• [Your instructions] The response should be an exact transcription of the data below, free of images.

[Source data]
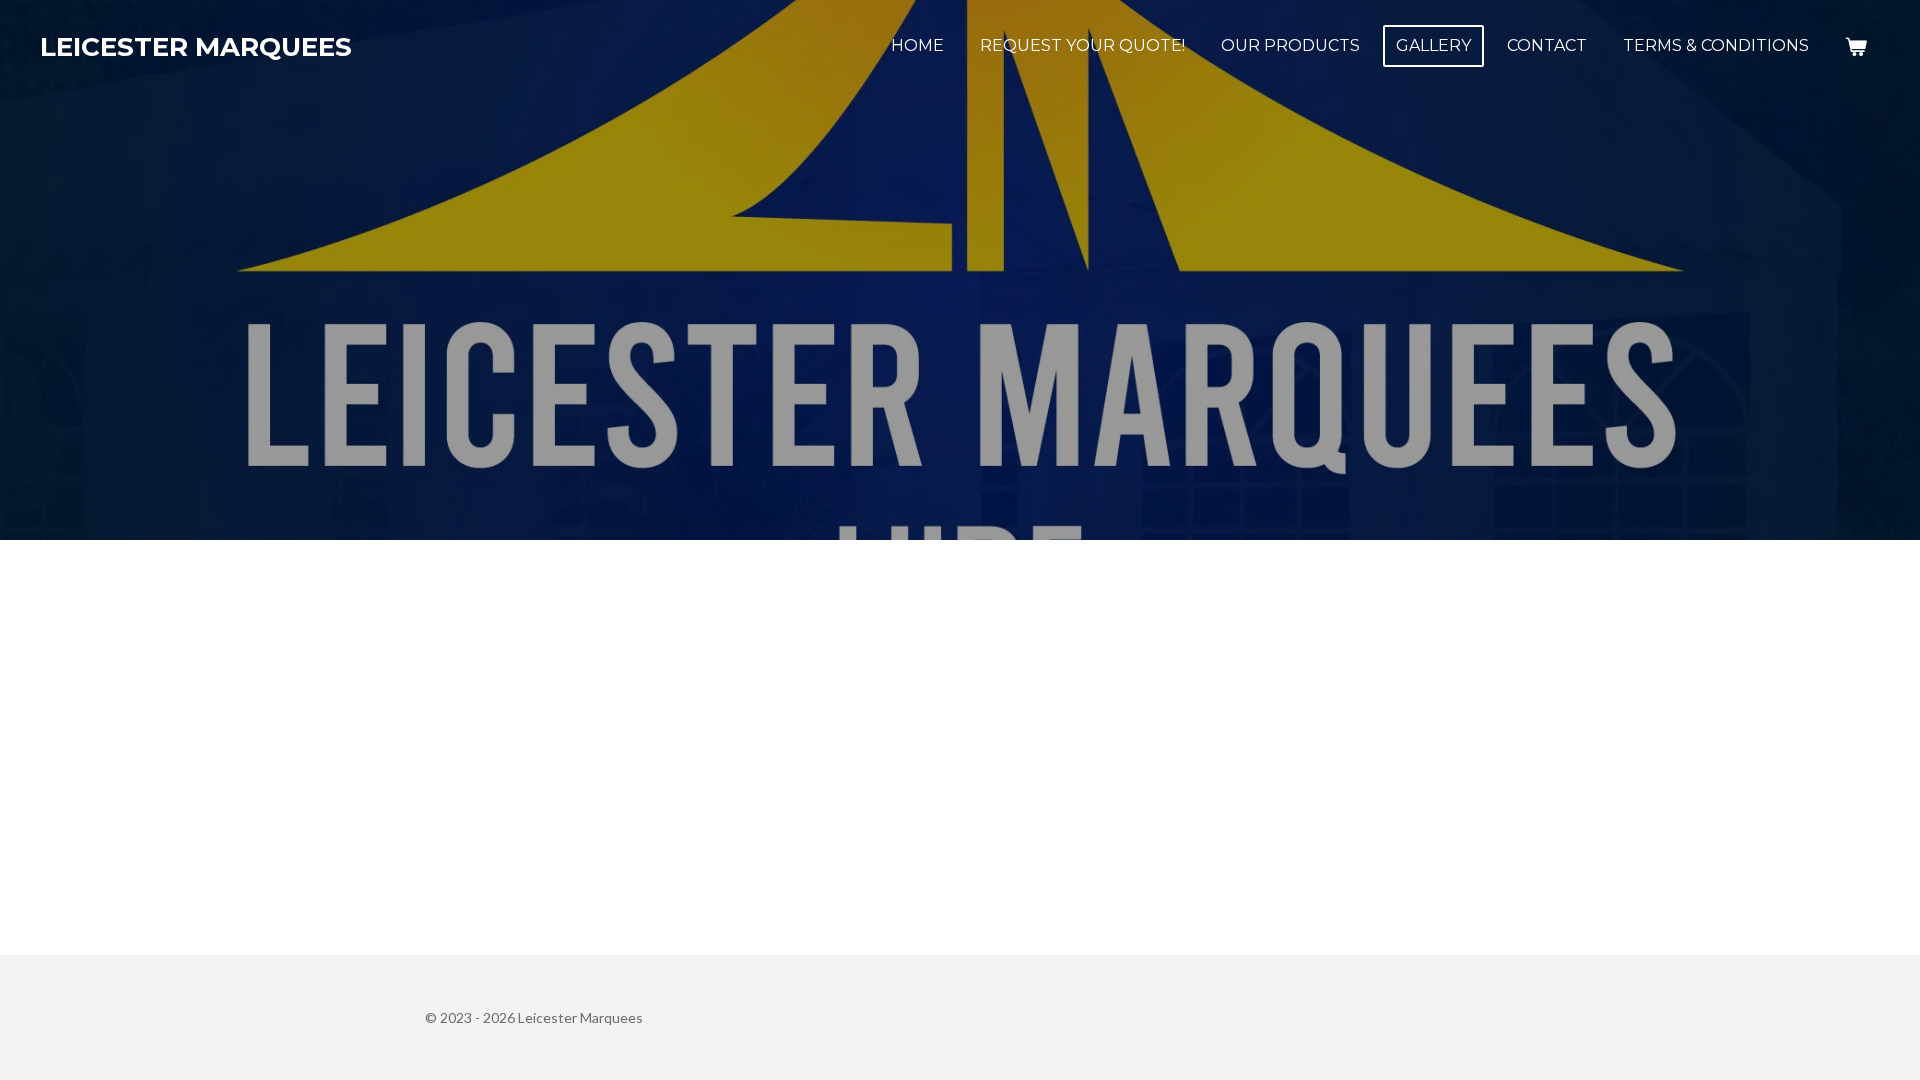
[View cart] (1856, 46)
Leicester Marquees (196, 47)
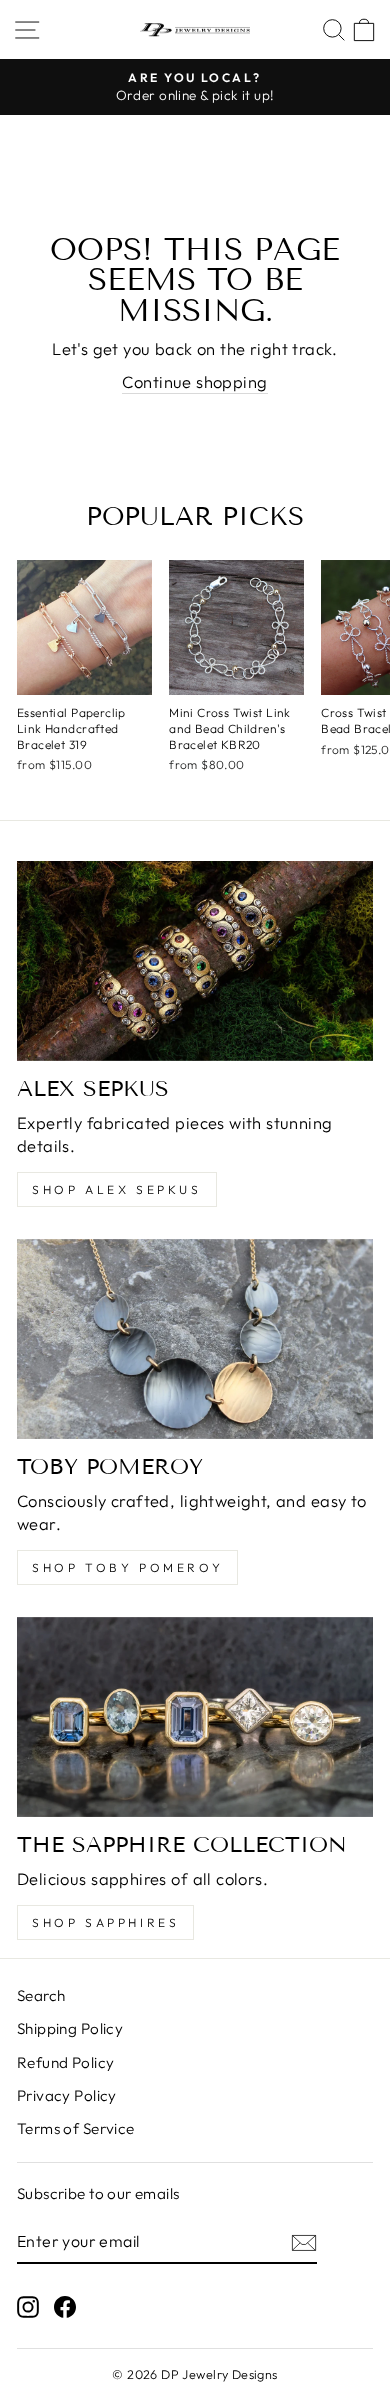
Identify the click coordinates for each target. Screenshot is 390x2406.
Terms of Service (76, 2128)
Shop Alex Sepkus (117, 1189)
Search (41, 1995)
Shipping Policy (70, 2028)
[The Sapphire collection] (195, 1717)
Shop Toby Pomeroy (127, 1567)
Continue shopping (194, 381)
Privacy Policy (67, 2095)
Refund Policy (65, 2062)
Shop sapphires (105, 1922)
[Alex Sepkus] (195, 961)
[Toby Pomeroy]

• [Response]
[View cart] (1856, 46)
Leicester Marquees (196, 47)
Identify the click coordinates for each target. Screenshot is 390x2406.
Terms of Service (76, 2128)
Shop Alex Sepkus (117, 1189)
Search (41, 1995)
Shipping Policy (70, 2028)
[The Sapphire collection] (195, 1717)
Shop Toby Pomeroy (127, 1567)
Continue shopping (194, 381)
Privacy Policy (67, 2095)
Refund Policy (65, 2062)
Shop sapphires (105, 1922)
[Alex Sepkus] (195, 961)
[Toby Pomeroy]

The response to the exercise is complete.